Slumdog Millionaire Review
They don’t seem to treat their successful contestants terribly well on the Hindu Indian version of ‘Who Wants To Be A Millionaire?’. Jamal Malik is just one question away from the 20 million rupee prize when the siren agonisingly signals the end of the programme, but instead of the young man’s achievement being celebrated, he’s branded a cheat by the show’s presenter and is carted off to the nearest police station where he is subjected to the kind of interrogation you’d expect to be given to an inmate of Abu Ghraib prison. Hmmm, now why didn’t anyone think of that for Major Charles Ingram...?
There’s a reason why Jamal is treated this way and it’s because he’s a slumdog, having grown up in the poorest slums of Mumbai as an orphan, running around with his brother Salim on the streets, scavenging through the rubbish dumps to survive and getting into trouble with the gangs who operate in the city. The chances of a rags-to-Raja story are slim for anyone growing up in an environment where traditionally the only way out is in a box or into a prison cell. That could be the fate of his brother who has adapted to the hard way of living by throwing in his lot with the city’s top gangster, but Jamal, working as a lowly tea-boy in a call centre, has been given a golden opportunity to escape through an appearance on a popular national television quiz-show. He’s only doing it for one reason however - he’s hoping it will buy him the freedom of his childhood love, Latika, the third musketeer in their little group of adventurers.
That’s about as cheesy a storyline as you could image, but the ever eclectic and capable Danny Boyle brings a winning manner to this charming and uplifting tale that at the same time isn’t queasy about showing us the less glamorous side of growing up poor in Mumbai in a way that recalls his work on Trainspotting, though in a perhaps slightly more colourful way. Structurally, the approach would seem to lack tension, the film clearly settling back early on into a flashback narrative as Jamal explains how he came to know the answers to each of the questions and get to a stage in the competition that even the most educated contestants have failed to reach, but the film compensates for this with the sheer verve and invention with which it depicts the hard-won knowledge Jamal has acquired in the university of life. This is aided considerably by the dynamic cinematography of Dogme-favourite DP Anthony Dod Mantle that never lets-up the pace and a co-directing credit with Loveleen Tandan for the India shooting.
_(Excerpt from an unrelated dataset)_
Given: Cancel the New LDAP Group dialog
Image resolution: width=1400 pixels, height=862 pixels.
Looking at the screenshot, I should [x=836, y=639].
After an entertaining ride through the colourful side of Mumbai, the film slips into a rather more predictable pattern with its romantic drama and crime plot in its second half as the children grow into young adults, but the cheeky charm of the young children and their early misadventures begging on the streets may just be enough to carry it through. Even if Slumdog Millionaire does begin to flag somewhat in the second half, there’s always the tension generation of the quiz-show to shamelessly fall back on, and Danny Boyle handles this, as with much of the film, with an eye on populist crowd-pleasing. For those reasons, and for its freshness and originality - not to mention managing to find a clever way to make the general public watch a film that is one-third subtitled without it barely registering - the film is certainly deserving of all the popular acclaim and awards it has so far received.